Took a trip to the Southbank on Wednesday evening to hear a talk celebrating 40 years of the Hayward Gallery. On the panel were one of the building’s original architects, Dennis Crompton, artist Anthony Gormley and critic Alison Rawsthorn.
The Hayward Gallery image courtesy of Marc Cox
The Hayward isn’t London’s best loved building and is burdened with the label of being of the ‘brutalist’ school of architecture. But the more you learn about the building’s genesis and what the architects set out to achieve, the more interesting it becomes. It started as a 1950s urban planning challenge; everyday thousands of people arrived into Waterloo Station and had to make their way to the other side of the river. In between Waterloo Station and Waterloo Bridge was an area of old factories and the remnants of the Festival of Britain site - including the wonderfully named 'Dome of Discovery'. The brief to the architects was to create a building that acted as a concourse at the same height as the platforms at Waterloo Station to help carry people to the bridge and beyond.
The Mappin Terraces image courtesy of Malcolm Edwards
They were inspired by the Mappin Terraces at London Zoo and created this multilayered structure that people could access and travel through at different levels. This was the thinking behind the whole South Bank area - that it should be alive with people but for the first thirty years of the Hayward’s existence it was bereft of people and events and consequently didn’t work as a public space.

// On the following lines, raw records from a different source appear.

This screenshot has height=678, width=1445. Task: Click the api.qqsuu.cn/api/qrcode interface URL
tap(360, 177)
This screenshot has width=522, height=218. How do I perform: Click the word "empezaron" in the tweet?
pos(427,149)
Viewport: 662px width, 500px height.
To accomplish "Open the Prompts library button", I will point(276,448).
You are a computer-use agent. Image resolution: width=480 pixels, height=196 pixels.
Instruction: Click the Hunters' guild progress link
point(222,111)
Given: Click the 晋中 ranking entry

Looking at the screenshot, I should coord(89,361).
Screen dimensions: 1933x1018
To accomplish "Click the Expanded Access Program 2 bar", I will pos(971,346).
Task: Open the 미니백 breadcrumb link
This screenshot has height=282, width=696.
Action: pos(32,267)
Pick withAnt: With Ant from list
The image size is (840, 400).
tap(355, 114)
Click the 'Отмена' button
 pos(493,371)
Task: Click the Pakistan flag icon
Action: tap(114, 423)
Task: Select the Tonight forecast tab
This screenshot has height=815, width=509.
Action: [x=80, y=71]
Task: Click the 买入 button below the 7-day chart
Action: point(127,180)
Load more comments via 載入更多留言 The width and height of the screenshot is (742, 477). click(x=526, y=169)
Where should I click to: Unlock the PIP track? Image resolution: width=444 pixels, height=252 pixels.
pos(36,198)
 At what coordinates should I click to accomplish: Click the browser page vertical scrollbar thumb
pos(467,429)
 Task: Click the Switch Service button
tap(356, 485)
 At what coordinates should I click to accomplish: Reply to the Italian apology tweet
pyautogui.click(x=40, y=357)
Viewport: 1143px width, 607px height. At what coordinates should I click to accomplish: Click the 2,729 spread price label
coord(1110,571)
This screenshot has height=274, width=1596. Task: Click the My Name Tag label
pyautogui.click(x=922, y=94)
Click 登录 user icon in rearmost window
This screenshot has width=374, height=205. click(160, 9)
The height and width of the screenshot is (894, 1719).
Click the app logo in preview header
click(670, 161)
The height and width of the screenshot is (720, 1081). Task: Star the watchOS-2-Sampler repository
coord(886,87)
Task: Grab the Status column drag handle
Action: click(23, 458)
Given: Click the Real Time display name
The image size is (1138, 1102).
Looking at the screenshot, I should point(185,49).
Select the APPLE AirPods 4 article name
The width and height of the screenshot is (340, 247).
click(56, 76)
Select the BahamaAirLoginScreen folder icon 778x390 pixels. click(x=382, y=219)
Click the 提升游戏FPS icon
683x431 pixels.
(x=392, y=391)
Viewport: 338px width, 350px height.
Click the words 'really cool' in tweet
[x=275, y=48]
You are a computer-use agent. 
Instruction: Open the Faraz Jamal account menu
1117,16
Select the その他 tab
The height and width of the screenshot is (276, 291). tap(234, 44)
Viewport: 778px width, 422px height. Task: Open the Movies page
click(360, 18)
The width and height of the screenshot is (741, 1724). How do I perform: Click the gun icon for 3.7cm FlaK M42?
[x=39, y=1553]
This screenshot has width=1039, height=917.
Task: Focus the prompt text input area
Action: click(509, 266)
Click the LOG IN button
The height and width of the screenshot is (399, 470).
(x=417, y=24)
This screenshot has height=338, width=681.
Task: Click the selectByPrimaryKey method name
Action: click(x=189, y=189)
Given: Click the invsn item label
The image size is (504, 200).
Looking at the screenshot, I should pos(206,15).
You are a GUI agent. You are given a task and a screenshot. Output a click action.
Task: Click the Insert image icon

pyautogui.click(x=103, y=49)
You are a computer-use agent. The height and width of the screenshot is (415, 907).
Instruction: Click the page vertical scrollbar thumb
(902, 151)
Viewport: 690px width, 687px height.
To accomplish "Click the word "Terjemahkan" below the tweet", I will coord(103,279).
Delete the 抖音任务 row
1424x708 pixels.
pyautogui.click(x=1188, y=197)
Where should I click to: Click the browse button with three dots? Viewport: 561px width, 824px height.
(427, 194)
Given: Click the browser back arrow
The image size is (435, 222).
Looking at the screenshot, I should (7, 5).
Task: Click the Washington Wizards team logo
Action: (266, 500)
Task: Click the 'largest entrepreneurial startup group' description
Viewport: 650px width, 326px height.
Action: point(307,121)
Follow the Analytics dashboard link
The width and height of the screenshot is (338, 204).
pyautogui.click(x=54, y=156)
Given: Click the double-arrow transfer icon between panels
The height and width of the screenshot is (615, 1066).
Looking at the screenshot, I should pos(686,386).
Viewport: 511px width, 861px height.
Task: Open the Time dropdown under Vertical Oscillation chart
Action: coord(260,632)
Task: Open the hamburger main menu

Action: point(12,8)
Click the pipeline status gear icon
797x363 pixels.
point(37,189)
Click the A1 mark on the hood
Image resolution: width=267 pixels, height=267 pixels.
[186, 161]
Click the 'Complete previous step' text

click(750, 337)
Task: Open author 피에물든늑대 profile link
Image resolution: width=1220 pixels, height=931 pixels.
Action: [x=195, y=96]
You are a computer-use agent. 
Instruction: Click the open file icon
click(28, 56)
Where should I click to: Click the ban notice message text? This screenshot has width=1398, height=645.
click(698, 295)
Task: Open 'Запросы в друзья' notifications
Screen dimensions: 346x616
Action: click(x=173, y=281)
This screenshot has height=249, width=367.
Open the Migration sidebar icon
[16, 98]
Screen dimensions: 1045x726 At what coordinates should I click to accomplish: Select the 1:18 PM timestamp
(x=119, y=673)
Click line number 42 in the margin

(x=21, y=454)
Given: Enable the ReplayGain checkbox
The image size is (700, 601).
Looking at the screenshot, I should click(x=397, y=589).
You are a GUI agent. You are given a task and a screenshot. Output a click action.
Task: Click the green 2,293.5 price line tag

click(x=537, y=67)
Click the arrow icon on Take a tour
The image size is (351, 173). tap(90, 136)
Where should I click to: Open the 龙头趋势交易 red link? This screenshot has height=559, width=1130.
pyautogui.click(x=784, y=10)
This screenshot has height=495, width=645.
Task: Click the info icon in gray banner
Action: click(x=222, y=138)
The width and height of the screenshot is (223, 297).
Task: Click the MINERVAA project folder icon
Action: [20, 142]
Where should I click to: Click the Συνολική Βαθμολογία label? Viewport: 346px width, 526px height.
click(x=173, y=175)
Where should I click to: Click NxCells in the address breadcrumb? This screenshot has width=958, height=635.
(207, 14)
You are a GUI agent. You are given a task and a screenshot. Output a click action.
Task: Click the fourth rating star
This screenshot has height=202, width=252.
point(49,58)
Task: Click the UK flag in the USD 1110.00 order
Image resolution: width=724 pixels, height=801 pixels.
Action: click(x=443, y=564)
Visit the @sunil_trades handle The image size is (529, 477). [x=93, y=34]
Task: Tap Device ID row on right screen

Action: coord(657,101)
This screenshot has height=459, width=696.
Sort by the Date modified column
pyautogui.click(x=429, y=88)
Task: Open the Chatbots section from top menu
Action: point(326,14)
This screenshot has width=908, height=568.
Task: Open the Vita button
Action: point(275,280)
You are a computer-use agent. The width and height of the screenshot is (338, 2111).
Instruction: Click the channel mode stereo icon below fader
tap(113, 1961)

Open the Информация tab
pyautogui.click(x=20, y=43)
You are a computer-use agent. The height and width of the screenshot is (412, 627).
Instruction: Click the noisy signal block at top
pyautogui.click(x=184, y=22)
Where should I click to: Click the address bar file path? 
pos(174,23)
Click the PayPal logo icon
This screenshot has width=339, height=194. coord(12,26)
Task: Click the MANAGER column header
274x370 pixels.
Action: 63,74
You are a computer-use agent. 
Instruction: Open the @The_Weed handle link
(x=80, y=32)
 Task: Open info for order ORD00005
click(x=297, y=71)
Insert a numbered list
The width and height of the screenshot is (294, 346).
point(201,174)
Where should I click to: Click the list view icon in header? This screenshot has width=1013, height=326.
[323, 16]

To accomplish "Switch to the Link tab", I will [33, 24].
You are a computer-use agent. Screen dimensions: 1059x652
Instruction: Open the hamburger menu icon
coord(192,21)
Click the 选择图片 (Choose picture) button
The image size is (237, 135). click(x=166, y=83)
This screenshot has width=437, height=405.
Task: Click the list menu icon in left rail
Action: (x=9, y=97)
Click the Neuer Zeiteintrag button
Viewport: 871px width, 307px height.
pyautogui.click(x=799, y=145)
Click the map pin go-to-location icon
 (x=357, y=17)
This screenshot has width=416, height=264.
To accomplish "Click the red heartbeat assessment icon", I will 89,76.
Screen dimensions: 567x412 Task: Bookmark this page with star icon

The area is now alive with stuff, currently there is a boating lake on the building’s roof as part of the Psycho Buildings exhibition, an amazing United Visual Artists light installation twinkles nearby and Nokia's Skate Almighty is in situ. The Hayward was designed not to be a passive art gallery but as a space to host events both inside and outside; the more that is going on around it the better it works as a building.